### Given task 1
Check whether each statement below agrees with the post that follows, answering yes or no for each and quoting the words of the post that decide it. (a) Blaze admits he misunderstood the argument in earlier posts. (b) After that admission, Blaze changes his mind. (c) The essay by James Chastek dealt with Aristotle's potency/act distinction.

### Page
◆ ◆ ◆ ◆ ◆ ◆ ◆

Tuesday, November 15, 2011

Is This an Answer?

Recently, I had occasion to read two items in close mental proximity.  One was by a blogger who calls himself in a touching fit of Objectivist modesty Blazing Truth, which I stumbled across in the usual fashion while googling for something regarding Aristotle's potency/act distinction that I thought I might use in a PowerPoint presentation.  The other was an essay by the inimitable James Chastek continuing a discussion on the nature of the sensibles. 

If it's not one thing, it's another.  First, the one thing.

1. If it's not one thing....

 Our intrepid Blazing Truth, whom I will call "Blaze" as a nickpseudonym, evidently believes that the God of classical theism is a scientific hypothesis put forward to explain natural phenomena, and that therefore Thomas Aquinas' "First Way" (a.k.a. the "argument from motion") is an attempt at physics and is therefore false because he did not know Galileo, Newton, and Einstein.  Unlike many others, he is honest enough to admit that he has in earlier posts misunderstood the nature of the argument and the meanings of the terms as they were used in the argument.  He does not change his mind, obviously.  He simply reiterates his objections from physics.

◆ ◆ ◆ ◆ ◆ ◆ ◆

### Records for the task
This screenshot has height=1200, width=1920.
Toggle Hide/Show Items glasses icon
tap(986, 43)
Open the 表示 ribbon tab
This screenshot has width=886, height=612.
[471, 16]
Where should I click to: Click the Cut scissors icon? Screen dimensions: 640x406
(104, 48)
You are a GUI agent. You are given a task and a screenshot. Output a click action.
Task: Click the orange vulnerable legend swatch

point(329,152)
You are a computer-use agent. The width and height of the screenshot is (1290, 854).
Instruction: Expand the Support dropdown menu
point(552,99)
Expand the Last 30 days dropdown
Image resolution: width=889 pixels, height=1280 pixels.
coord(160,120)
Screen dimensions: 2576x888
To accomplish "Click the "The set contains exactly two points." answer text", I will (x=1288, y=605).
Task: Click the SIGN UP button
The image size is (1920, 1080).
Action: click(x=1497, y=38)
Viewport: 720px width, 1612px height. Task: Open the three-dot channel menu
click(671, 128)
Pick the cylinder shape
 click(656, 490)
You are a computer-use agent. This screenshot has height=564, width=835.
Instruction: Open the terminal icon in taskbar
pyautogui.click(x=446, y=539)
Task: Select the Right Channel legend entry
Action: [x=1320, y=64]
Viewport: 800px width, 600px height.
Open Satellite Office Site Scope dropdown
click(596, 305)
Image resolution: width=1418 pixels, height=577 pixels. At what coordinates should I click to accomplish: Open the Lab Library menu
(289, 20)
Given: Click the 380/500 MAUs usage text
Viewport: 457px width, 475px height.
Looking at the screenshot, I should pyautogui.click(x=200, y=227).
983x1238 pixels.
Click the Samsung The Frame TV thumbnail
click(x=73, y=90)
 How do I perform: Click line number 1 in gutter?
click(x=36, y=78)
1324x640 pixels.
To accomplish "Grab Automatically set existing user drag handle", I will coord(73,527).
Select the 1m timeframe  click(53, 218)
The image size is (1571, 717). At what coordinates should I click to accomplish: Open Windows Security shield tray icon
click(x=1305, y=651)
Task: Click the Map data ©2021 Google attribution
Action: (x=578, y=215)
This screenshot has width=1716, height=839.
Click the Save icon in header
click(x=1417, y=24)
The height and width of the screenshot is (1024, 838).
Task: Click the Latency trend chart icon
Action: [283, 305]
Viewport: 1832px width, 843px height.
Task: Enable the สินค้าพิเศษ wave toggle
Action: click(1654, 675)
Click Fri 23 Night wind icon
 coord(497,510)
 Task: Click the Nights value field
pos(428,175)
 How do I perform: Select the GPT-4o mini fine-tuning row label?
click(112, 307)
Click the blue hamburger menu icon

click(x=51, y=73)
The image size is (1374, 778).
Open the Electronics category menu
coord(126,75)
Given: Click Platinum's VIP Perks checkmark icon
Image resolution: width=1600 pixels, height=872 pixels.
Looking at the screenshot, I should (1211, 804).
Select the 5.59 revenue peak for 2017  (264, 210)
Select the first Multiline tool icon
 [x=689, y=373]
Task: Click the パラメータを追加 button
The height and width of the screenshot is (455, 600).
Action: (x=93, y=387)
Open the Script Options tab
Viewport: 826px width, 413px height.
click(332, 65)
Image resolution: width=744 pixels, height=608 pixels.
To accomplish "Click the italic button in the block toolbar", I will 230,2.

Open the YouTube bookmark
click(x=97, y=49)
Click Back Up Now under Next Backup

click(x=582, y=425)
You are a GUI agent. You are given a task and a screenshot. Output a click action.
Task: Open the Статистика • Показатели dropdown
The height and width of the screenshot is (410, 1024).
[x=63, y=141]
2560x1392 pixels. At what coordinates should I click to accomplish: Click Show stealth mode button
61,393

◆ ◆ ◆ ◆ ◆ ◆ ◆

### Given task 2
Please copy the rows above word for word, everything from the row that contains "Pick the cylinder shape" down to the row that contains "click(x=36, y=78)", with both of those rows included.

### Correct response 1
(a) Yes: "he is honest enough to admit that he has in earlier posts misunderstood the nature of the argument and the meanings of the terms as they were used in the argument"
(b) No: "He does not change his mind, obviously."
(c) No: "an essay by the inimitable James Chastek continuing a discussion on the nature of the sensibles"

### Correct response 2
Pick the cylinder shape
 click(656, 490)
You are a computer-use agent. This screenshot has height=564, width=835.
Instruction: Open the terminal icon in taskbar
pyautogui.click(x=446, y=539)
Task: Select the Right Channel legend entry
Action: [x=1320, y=64]
Viewport: 800px width, 600px height.
Open Satellite Office Site Scope dropdown
click(596, 305)
Image resolution: width=1418 pixels, height=577 pixels. At what coordinates should I click to accomplish: Open the Lab Library menu
(289, 20)
Given: Click the 380/500 MAUs usage text
Viewport: 457px width, 475px height.
Looking at the screenshot, I should pyautogui.click(x=200, y=227).
983x1238 pixels.
Click the Samsung The Frame TV thumbnail
click(x=73, y=90)
 How do I perform: Click line number 1 in gutter?
click(x=36, y=78)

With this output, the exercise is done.